◆ INPUT DATA ◆

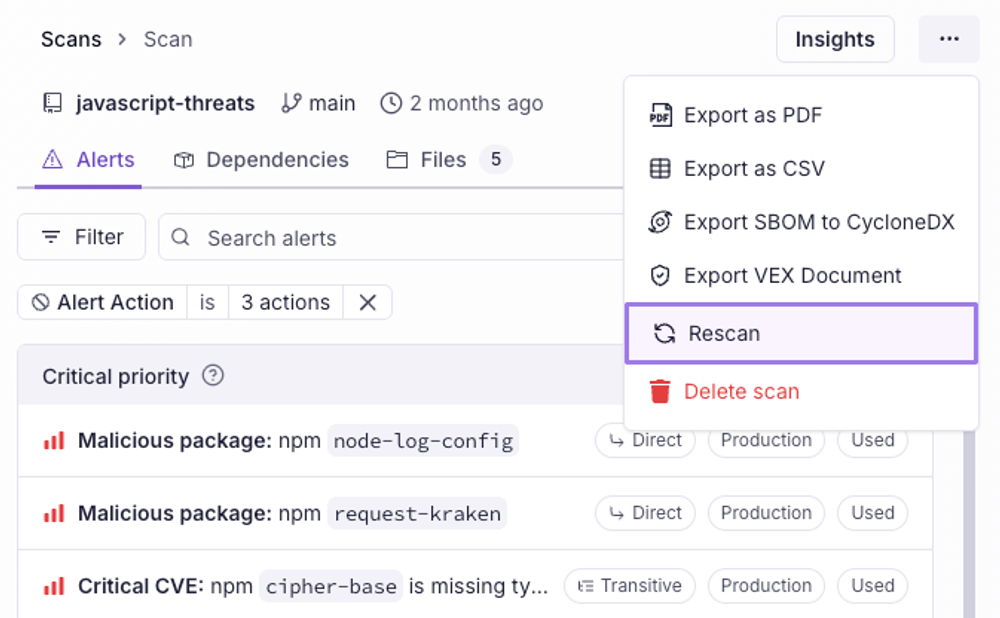Viewport: 1000px width, 618px height.
Task: Click the severity bars icon for node-log-config alert
Action: tap(55, 440)
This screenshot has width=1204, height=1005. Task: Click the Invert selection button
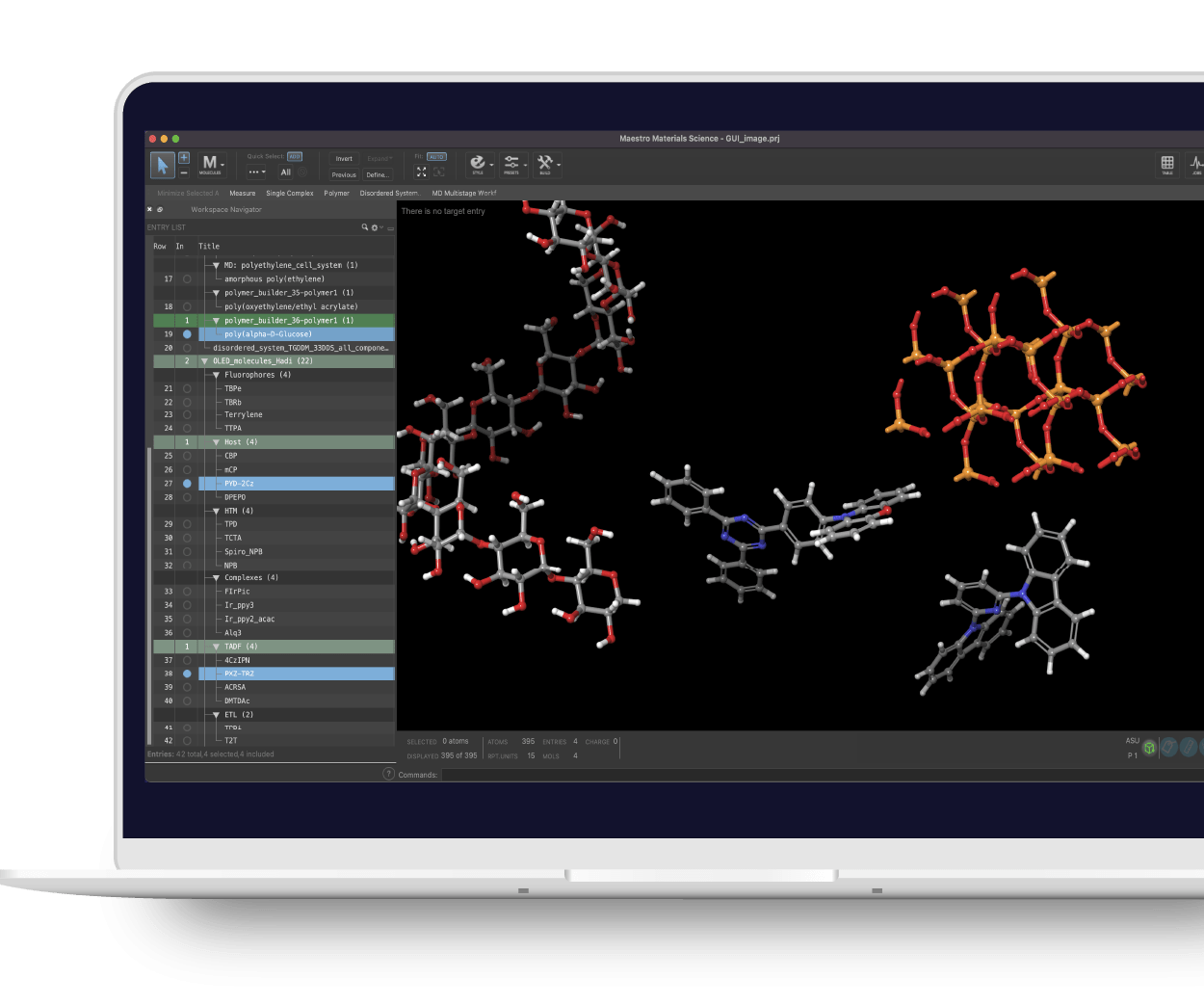(x=344, y=159)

◆ TASK TO COMPLETE ◆
Please write out exactly the lines from the one holding "This screenshot has" through the last line of the material above, both included, as a copy without pictures.

◆ ANSWER ◆
This screenshot has width=1204, height=1005. Task: Click the Invert selection button
(x=344, y=159)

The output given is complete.